Nothing but the lines from the one containing "بيان رسمي من" to the end of the data should be returned, each exactly as written.

(Saved data entries)
# # #
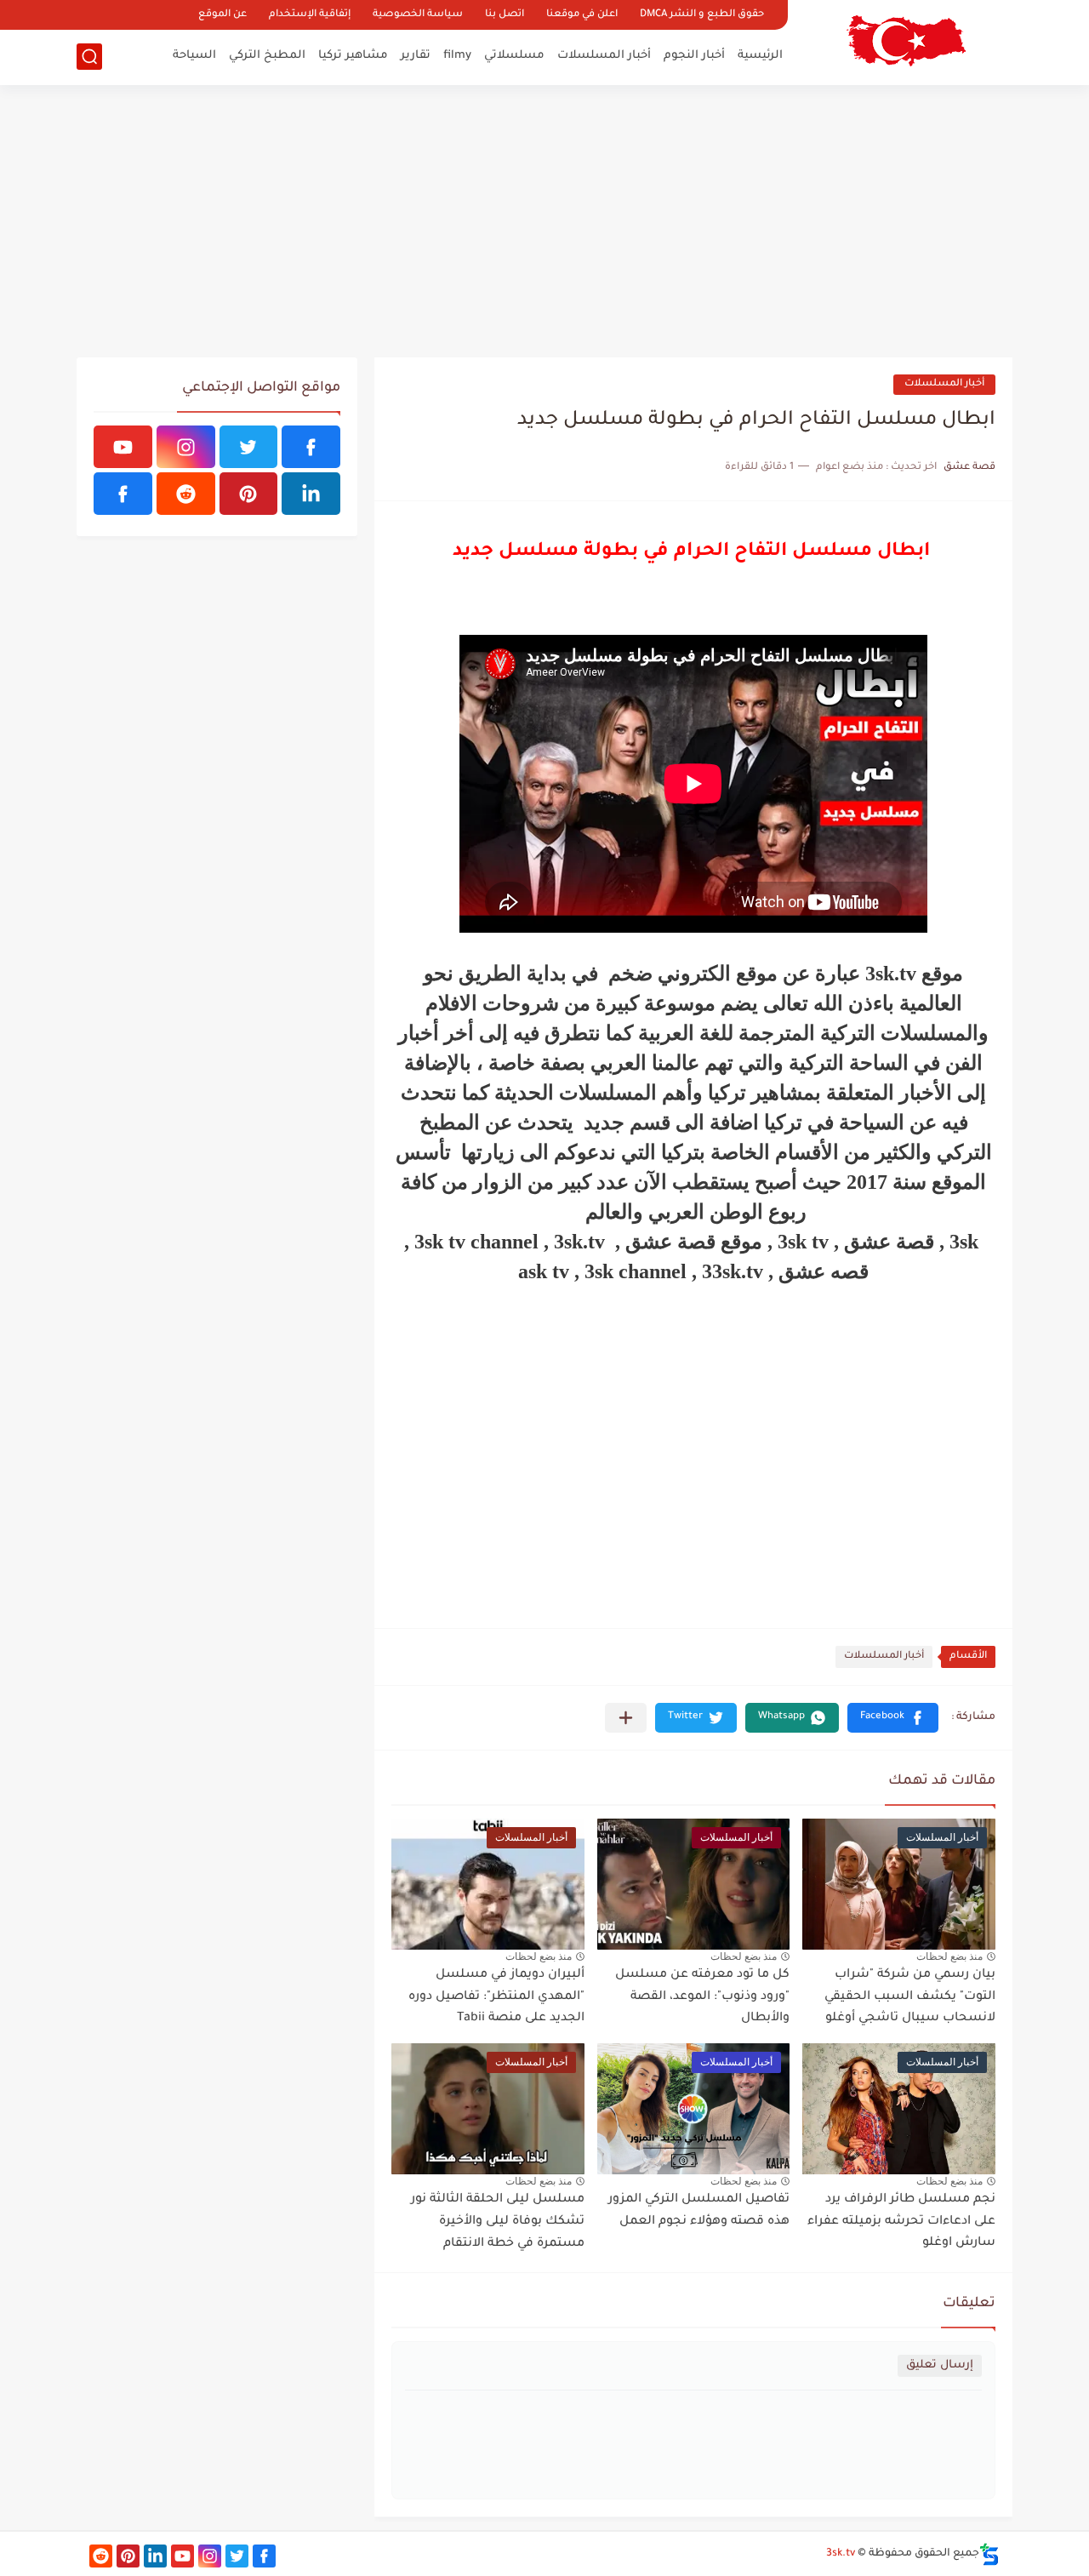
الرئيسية (760, 55)
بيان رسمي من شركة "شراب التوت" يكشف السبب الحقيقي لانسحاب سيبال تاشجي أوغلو (909, 1996)
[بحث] (89, 56)
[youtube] (123, 447)
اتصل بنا (504, 14)
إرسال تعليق (939, 2365)
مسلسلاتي (514, 55)
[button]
# # #
** Response area **
بيان رسمي من شركة "شراب التوت" يكشف السبب الحقيقي لانسحاب سيبال تاشجي أوغلو (909, 1996)
[بحث] (89, 56)
[youtube] (123, 447)
اتصل بنا (504, 14)
إرسال تعليق (939, 2365)
مسلسلاتي (514, 55)
[button]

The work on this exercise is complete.